- _Activity_: Output all of the records word for word and drop the images.

- _Supplied records_:
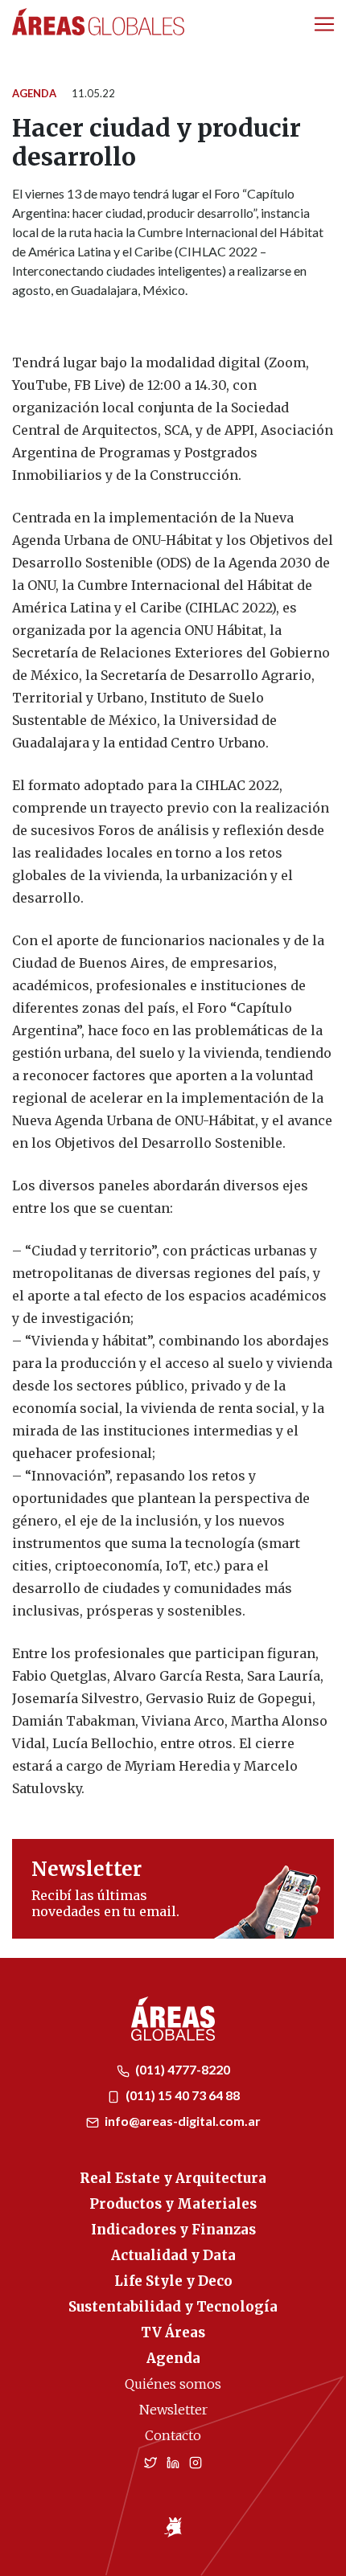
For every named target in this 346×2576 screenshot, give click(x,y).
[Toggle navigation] (324, 24)
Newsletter (173, 2410)
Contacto (173, 2435)
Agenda (34, 93)
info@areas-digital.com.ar (181, 2120)
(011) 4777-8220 (181, 2069)
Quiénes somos (173, 2384)
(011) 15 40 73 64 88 (181, 2095)
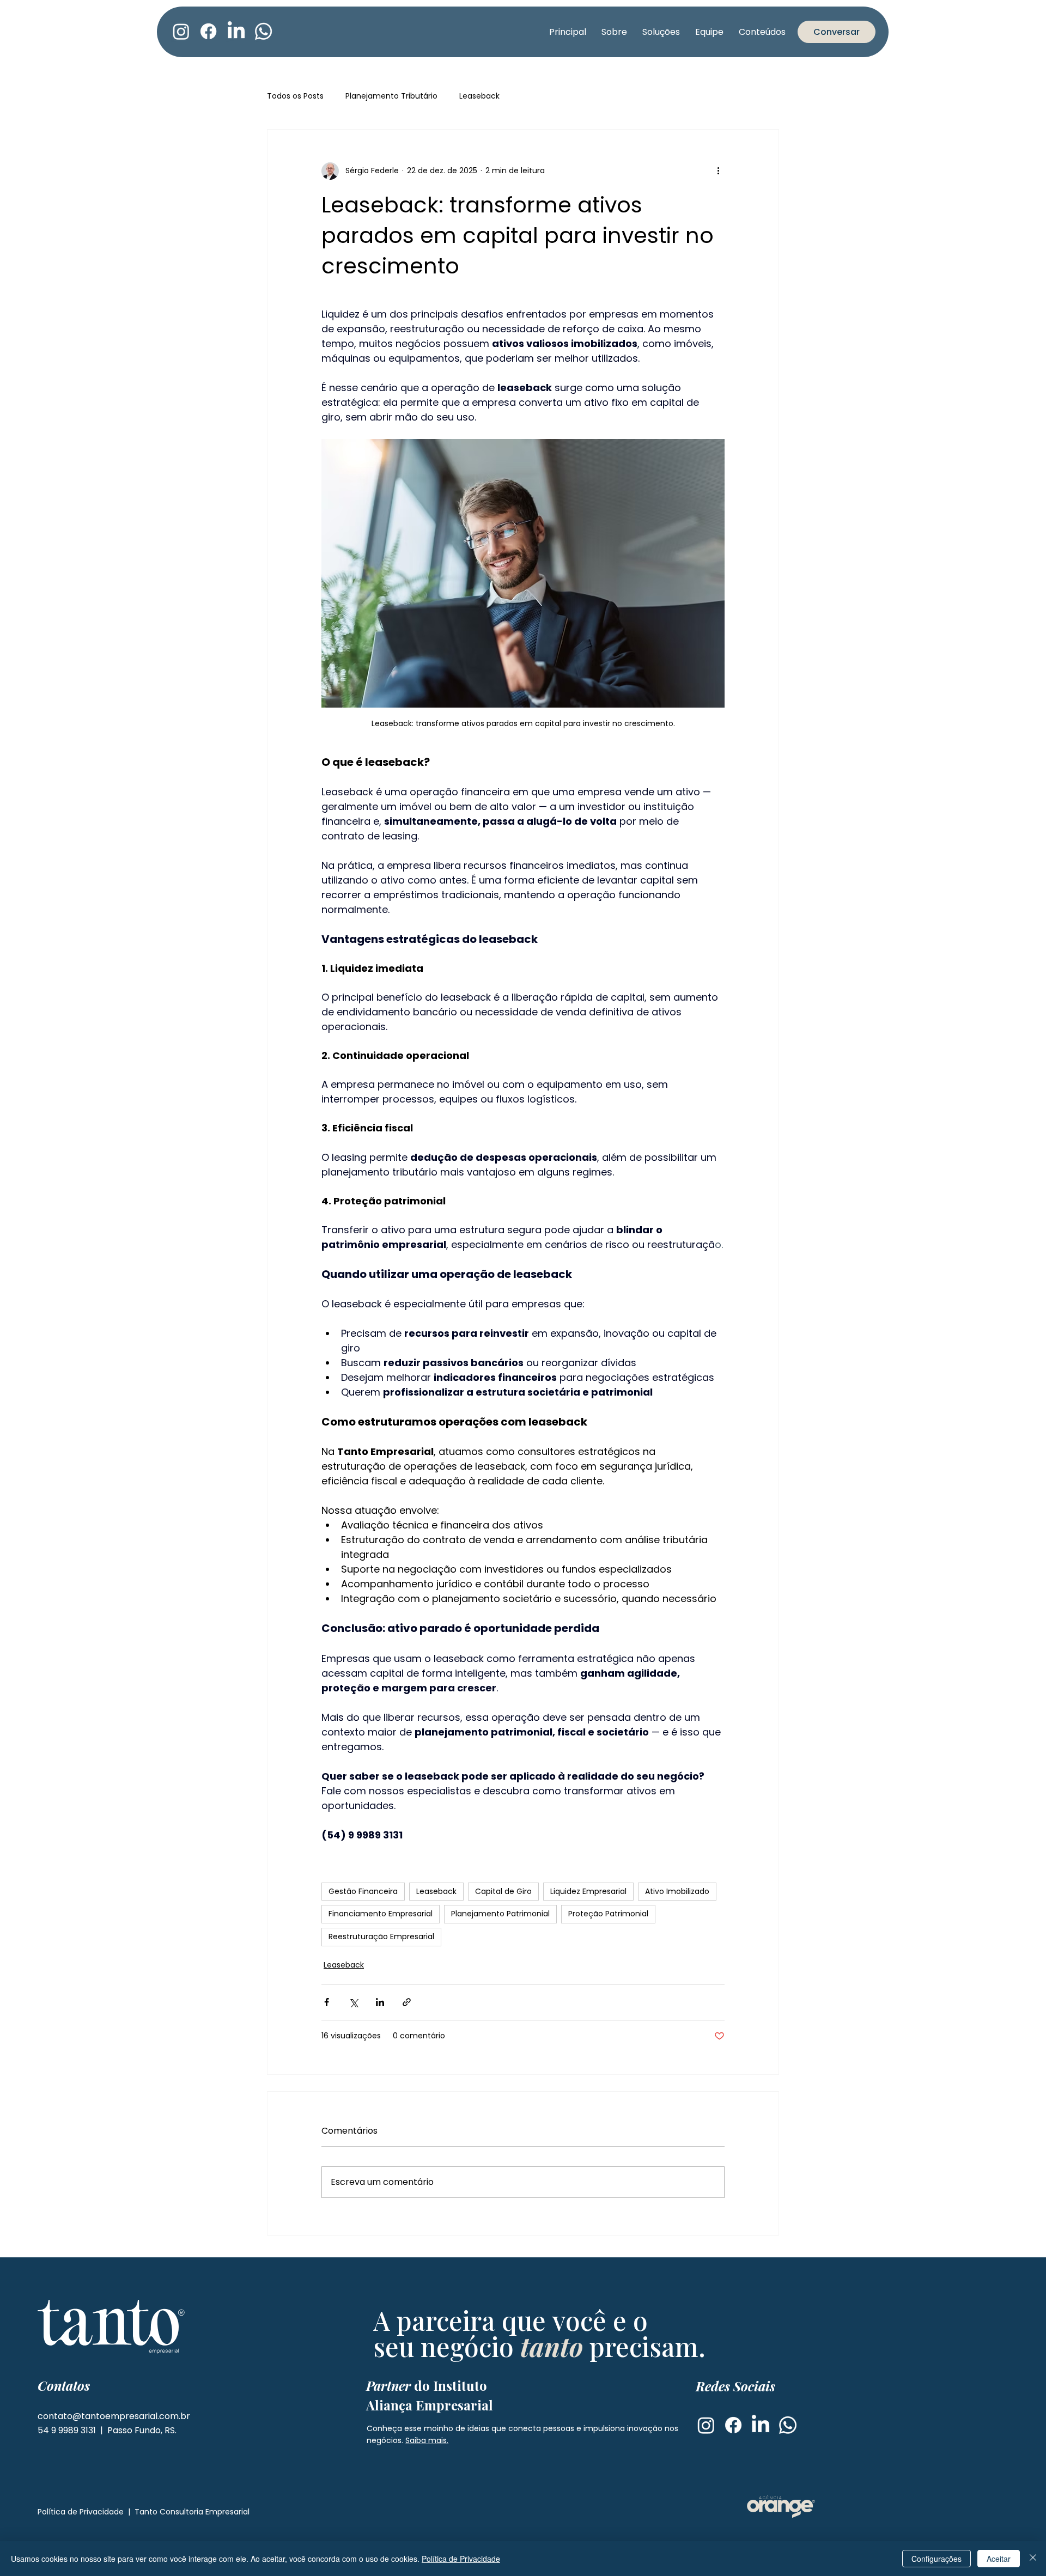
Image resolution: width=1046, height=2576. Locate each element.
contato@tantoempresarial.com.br (114, 2416)
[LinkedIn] (236, 31)
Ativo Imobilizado (677, 1891)
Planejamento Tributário (391, 96)
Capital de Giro (503, 1891)
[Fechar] (1032, 2558)
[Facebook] (208, 31)
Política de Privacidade (461, 2558)
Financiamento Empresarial (381, 1913)
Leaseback (479, 96)
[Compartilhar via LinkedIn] (380, 2002)
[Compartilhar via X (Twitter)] (353, 2002)
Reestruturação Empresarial (381, 1936)
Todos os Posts (295, 96)
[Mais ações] (718, 171)
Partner (426, 2385)
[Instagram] (181, 31)
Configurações (936, 2558)
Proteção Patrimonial (608, 1913)
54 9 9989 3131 (68, 2430)
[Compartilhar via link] (407, 2002)
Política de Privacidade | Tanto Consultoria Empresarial (144, 2511)
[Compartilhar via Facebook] (326, 2002)
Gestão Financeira (363, 1891)
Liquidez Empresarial (588, 1891)
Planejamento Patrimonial (500, 1913)
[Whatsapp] (263, 31)
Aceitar (999, 2558)
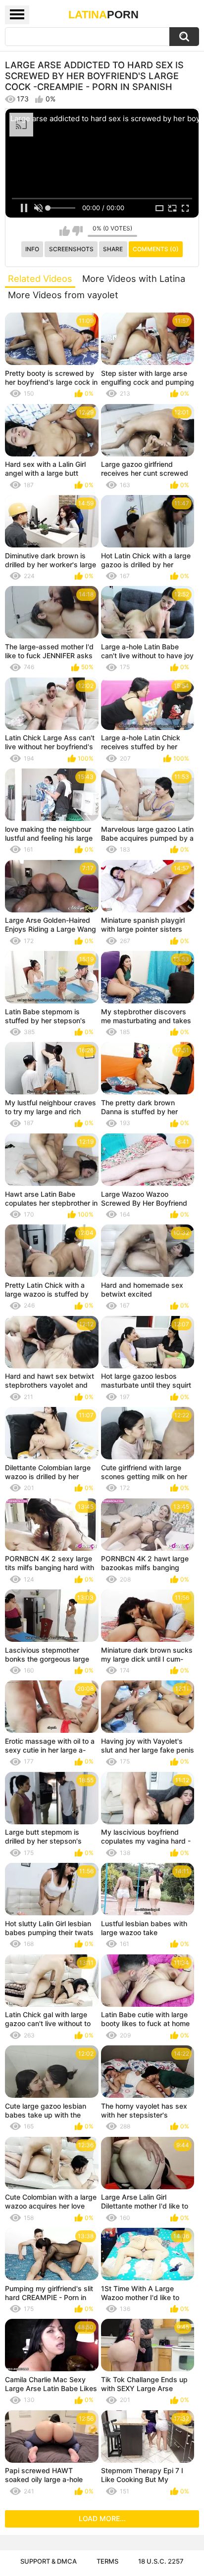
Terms (107, 2561)
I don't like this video (77, 231)
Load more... (102, 2518)
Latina (103, 14)
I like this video (64, 231)
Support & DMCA (48, 2561)
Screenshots (71, 249)
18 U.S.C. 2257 (161, 2561)
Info (32, 249)
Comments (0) (156, 249)
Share (113, 249)
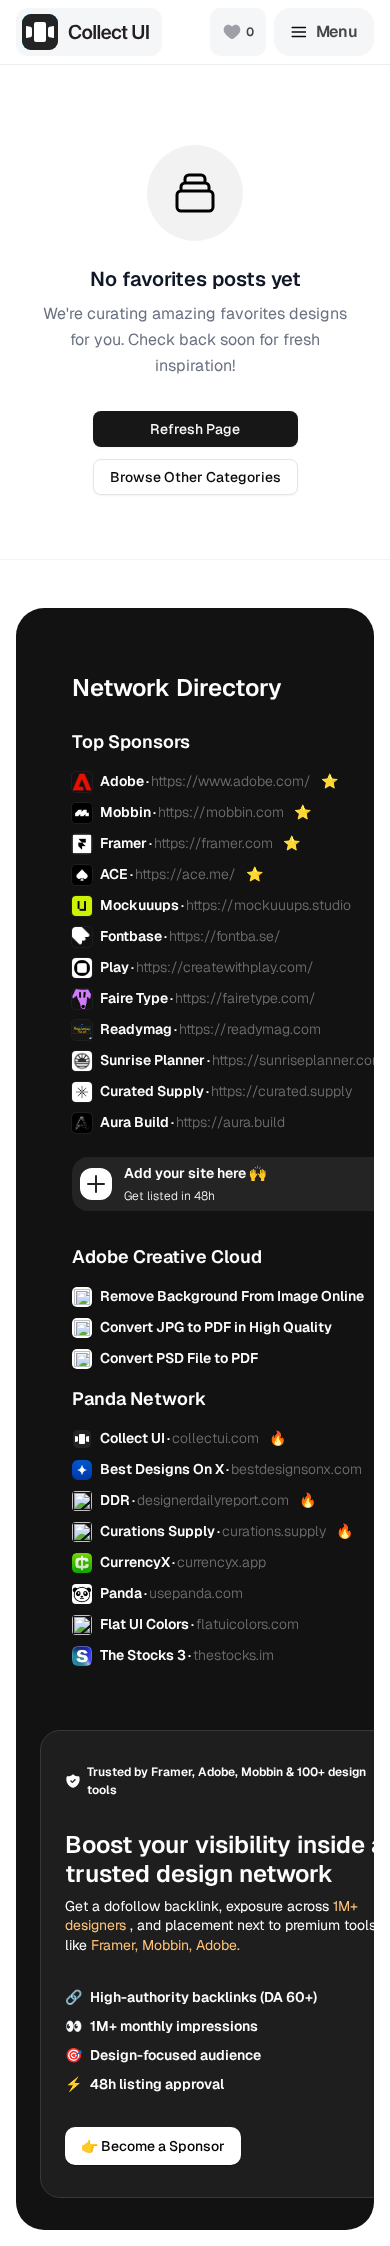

- _Task response_:
For every named target in this 346×2576 screenshot, give click(x,y).
[Toggle navigation] (324, 24)
Newsletter (173, 2410)
Contacto (173, 2435)
Agenda (34, 93)
info@areas-digital.com.ar (181, 2120)
(011) 4777-8220 (181, 2069)
Quiénes somos (173, 2384)
(011) 15 40 73 64 88 (181, 2095)
Image resolution: width=1046, height=2576. Locate each element.
contato@tantoempresarial.com.br (114, 2416)
[LinkedIn] (236, 31)
Ativo Imobilizado (677, 1891)
Planejamento Tributário (391, 96)
Capital de Giro (503, 1891)
[Fechar] (1032, 2558)
[Facebook] (208, 31)
Política de Privacidade (461, 2558)
Financiamento Empresarial (381, 1913)
Leaseback (479, 96)
[Compartilhar via LinkedIn] (380, 2002)
[Compartilhar via X (Twitter)] (353, 2002)
Reestruturação Empresarial (381, 1936)
Todos os Posts (295, 96)
[Mais ações] (718, 171)
Partner (426, 2385)
[Instagram] (181, 31)
Configurações (936, 2558)
Proteção Patrimonial (608, 1913)
54 9 9989 3131 (68, 2430)
[Compartilhar via link] (407, 2002)
Política de Privacidade | Tanto Consultoria Empresarial (144, 2511)
[Compartilhar via Facebook] (326, 2002)
Gestão Financeira (363, 1891)
Liquidez Empresarial (588, 1891)
Planejamento Patrimonial (500, 1913)
[Whatsapp] (263, 31)
Aceitar (999, 2558)
Terms (107, 2561)
I don't like this video (77, 231)
Load more... (102, 2518)
Latina (103, 14)
I like this video (64, 231)
Support & DMCA (48, 2561)
Screenshots (71, 249)
18 U.S.C. 2257 (161, 2561)
Info (32, 249)
Comments (0) (156, 249)
Share (113, 249)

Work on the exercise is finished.